> [EXTRACT TO READ]:
[Begin]

The new commissioners all serve on a per-time basis for a five year term.

The DFSC must, according to its establishing documentation, meet at least twice a year.

Following the appointment of the four members and the fact that there will only be two females amongst the commissioners, a decision has been taken to further advertise for the nomination of females for the remaining three vacancies of the commission.

Defence and Military Veterans Minister Nosiviwe Mapisa-Nqakula said the appointments were a step in the right direction “considering the amount of work ahead of the DFSC”.

The DFSC executes its mandate by conducting visits to military bases in South Africa as well as to operational bases, the border protection tasking Operation Corona is an example, and to continental deployments.

Established in 2009, the DFSC’s mandate is to, among others, conduct research and make recommendations for improvements of salaries and service benefits of members of the SANDF on an annual basis, policies in respect of service conditions and the promotion of measures and setting standards for effective implementation of policies.

[End]

> [WHAT THIS EXERCISE ASKS]:
#1 According to the passage on the DFSC, in what year was the commission established?
#2 Please reproduce the passage on the DFSC from "Following the appointment" to "of the commission.", substituting "appointees" for "commissioners".
#3 Resume the passage on the DFSC after its final sentence.

> [PROVIDED RECORDS]:
[Begin]

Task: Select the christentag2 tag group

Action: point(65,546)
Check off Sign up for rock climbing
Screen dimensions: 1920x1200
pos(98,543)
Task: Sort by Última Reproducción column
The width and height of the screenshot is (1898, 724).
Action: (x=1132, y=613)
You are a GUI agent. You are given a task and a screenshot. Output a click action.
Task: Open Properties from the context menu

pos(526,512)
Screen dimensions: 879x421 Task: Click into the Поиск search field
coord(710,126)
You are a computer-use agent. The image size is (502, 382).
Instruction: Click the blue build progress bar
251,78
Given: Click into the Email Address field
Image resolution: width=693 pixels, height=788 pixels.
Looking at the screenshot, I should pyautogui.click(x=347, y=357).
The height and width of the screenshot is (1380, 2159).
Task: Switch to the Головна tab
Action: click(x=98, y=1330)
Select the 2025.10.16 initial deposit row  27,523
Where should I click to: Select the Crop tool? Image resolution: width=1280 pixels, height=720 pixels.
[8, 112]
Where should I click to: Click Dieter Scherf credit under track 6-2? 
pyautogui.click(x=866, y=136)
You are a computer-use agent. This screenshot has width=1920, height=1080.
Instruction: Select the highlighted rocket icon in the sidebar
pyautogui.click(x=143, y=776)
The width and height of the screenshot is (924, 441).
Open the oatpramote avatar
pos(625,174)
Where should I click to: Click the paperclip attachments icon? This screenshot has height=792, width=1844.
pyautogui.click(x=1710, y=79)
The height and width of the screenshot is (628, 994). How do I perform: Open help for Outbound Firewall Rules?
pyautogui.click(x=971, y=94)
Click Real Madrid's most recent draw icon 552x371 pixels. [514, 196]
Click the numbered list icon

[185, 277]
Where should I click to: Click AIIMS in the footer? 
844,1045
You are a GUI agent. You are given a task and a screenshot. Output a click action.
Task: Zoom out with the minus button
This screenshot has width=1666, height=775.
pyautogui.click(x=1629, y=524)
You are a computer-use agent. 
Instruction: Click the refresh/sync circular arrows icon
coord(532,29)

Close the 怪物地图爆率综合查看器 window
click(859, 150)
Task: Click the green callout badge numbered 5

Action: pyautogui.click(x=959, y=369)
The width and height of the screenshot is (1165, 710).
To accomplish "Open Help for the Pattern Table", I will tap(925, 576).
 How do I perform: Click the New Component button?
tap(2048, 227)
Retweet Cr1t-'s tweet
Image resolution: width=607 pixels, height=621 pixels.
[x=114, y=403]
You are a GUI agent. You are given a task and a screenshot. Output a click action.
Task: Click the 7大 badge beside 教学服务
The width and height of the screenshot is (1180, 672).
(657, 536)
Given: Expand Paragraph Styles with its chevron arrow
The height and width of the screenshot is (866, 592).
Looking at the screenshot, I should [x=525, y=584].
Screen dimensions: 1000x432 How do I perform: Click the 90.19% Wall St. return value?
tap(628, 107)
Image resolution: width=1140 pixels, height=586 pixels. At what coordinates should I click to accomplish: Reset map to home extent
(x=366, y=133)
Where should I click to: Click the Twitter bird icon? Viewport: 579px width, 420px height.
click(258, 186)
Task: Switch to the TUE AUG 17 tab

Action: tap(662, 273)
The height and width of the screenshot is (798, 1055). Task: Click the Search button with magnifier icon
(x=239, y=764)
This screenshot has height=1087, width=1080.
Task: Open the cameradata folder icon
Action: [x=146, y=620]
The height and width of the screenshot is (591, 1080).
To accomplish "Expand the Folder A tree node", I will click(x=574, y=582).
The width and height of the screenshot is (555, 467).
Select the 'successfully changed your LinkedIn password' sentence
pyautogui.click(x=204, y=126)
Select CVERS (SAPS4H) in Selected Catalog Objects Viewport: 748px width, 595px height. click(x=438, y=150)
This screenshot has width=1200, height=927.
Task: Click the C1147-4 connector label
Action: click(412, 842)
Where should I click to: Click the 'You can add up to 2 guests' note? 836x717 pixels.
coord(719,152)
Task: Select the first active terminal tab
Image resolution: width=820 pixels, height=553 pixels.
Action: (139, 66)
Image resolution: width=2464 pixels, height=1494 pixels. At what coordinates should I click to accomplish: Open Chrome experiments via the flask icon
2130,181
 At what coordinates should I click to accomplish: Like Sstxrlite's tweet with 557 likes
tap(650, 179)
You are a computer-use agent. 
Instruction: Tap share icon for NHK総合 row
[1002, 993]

[End]

> [EXERCISE RESULTS]:
#1 2009

#2
Following the appointment of the four members and the fact that there will only be two females amongst the appointees, a decision has been taken to further advertise for the nomination of females for the remaining three vacancies of the commission.

#3
Over the past nine years, the DFSC has successfully undertaken a number of projects, including proving inputs into the Defence Act amendments and the 2015 Defence Review, exercising oversight over the implementation of the recommendations of the interim DFSC and recommending Cost of Living Allowance (COLA) adjustments for members of the SANDF.

The DFSC faces a number of challenges. One of these is delinking salary from rank for members of the SANDF. “Following research and extensive benchmarking, the DFSC came to the realization that delinking rank from salary is a complex matter and may be too costly for the SANDF. Other alternatives are being explored in light of the socio-economic challenges in the country,” Mapisa-Nqakula said in 2017. Salary stagnation affects some 17% of the SANDF.

In 2017 the DFSC Pay and Service Benefits Committee (PSBC) recommended increasing salaries (but not ranks) of 8 900 affected personnel based on years of completed service and good performance.



In mid-2018 Mapisa-Nqakula said she had received 263 recommendations from the DFSC in the last financial year.